Justiça Federal determina matrícula de candidata desclassificada por comissão de heteroidentificação na UFPel
Decisão reconhece prevalência da autodeclaração étnica em casos com dúvidas sobre critérios fenotípicos e reforça a finalidade social das cotas raciais
Foto: Divulgação A autora da ação relatou que, após ser aprovada no processo seletivo, teve sua matrícula indeferida pela banca de heteroidentificação, mesmo após apresentar recurso. A UFPel, em sua defesa, sustentou que as declarações de pertencimento étnico estão sujeitas à verificação e que o procedimento visa garantir a legitimidade e o propósito das políticas afirmativas.
No entanto, o magistrado considerou que a decisão da comissão não apresentou justificativa razoável para desconsiderar a autodeclaração da candidata. Em sua sentença, Diniz ressaltou que, embora a heteroidentificação seja essencial para evitar fraudes, não pode se sobrepor ao objetivo central da política pública: o combate às desigualdades históricas e o reconhecimento da diversidade racial brasileira. “A ação afirmativa da reserva de cotas deve abranger todo e qualquer indivíduo que, apresentando aspectos mínimos fenotípicos, esteja inserido em contexto capaz de demonstrar a possibilidade de que já tenha sido, ou possa vir a ser, atingido por fatores discriminatórios”, destacou o juiz.
A decisão enfatiza que, em casos de dúvida sobre a avaliação fenotípica, deve prevalecer a autodeclaração do candidato, especialmente diante da miscigenação da população brasileira.

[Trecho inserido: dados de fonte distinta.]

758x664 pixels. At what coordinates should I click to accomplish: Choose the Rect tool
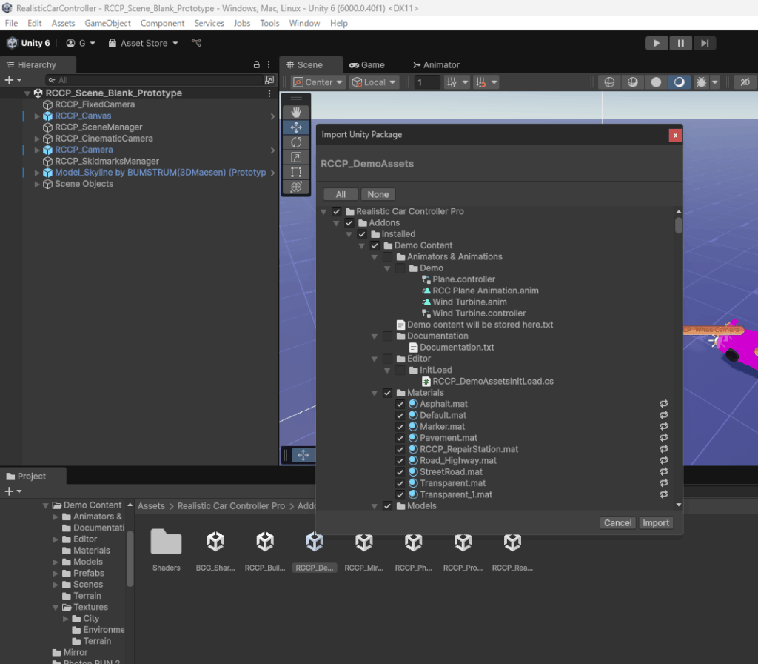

O magistrado também apontou que os registros fotográficos anexados ao processo indicam características compatíveis com a autodeclaração da autora, contrariando a conclusão da banca avaliadora.
Com isso, a UFPel foi condenada a efetivar a matrícula da estudante na modalidade de cotas para autodeclarados pretos e pardos e ao pagamento de honorários advocatícios. A decisão é mais um marco no debate sobre os limites e critérios da heteroidentificação racial no acesso às universidades públicas brasileiras.